Athens, which assumed it would get the bid, lost after four rounds of voting. Atlanta, much to their shock, got the gold. And the rest is history, which Hirthler and his friend and veteran producer Bob Judson are now chronicling in an upcoming documentary called “Games in Black & White” using a diverse crew that includes former students of Judson, who used to teach at Georgia State University.
The film, funded by a corporate foundation sponsor Hirthler declined to name, is still in production but is expected to be completed this year and released next year.
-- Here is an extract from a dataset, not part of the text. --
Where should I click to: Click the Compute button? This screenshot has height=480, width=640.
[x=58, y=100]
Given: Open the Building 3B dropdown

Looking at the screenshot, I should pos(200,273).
Hirthler said they are shopping the documentary around, noting that the Peacock streaming service has expressed interest, given its ties to the Olympic games.
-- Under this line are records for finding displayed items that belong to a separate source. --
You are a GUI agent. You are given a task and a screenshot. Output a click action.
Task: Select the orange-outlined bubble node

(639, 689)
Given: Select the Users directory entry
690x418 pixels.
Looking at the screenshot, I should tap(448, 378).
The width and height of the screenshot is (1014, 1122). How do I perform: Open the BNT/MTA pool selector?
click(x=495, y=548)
“They’d have to see the end product,” said Judson, who was involved with film production and stadium renderings for the Olympic bid more than 30 years ago. (He also helped design the much maligned mascot Whatizit, shortened to Izzy.)
The focus of the movie will be how attorney and visionary Billy Payne and civil rights leader and former U.N. ambassador Andrew Young convinced the International Olympic Committee members to take a chance on Atlanta, a city that at that time was often deemed second tier even in the United States, much less the world.
“Billy’s strategy was to just make friends with the IOC committee members,” said Hirthler, who is part of a production company called Atlanta Story Partners. “And Andy Young already had a stellar international reputation.”
Credit: special
Credit: special
The documentary, which spoke to both men separately and together multiple times since 2020, will recount how these two men found common ground to make the Olympics a reality in this Southern city.
“They saw the Olympics as an advancement and partial fulfillment of the Martin Luther King Jr. dream thematic,” Hirthler said.
Both remember those years with clarity, Hirthler said. And Hirthler not only wrote the 630-page bid book for the Olympics but also helped with related speeches and film presentations at the time.
So far, they have interviewed 36 people and are still seeking a handful more, including some Olympic athletes from the era. The film will get into what happened at the Olympics, both the good and the ugly, including the Eric Rudolph bombing of Centennial Olympic Park.
But a good portion of the doc, they said, will be about the legacy of the ‘96 Games in the city of Atlanta, how it revitalized the area around Centennial Olympic Park and burnished the its reputation as an international city.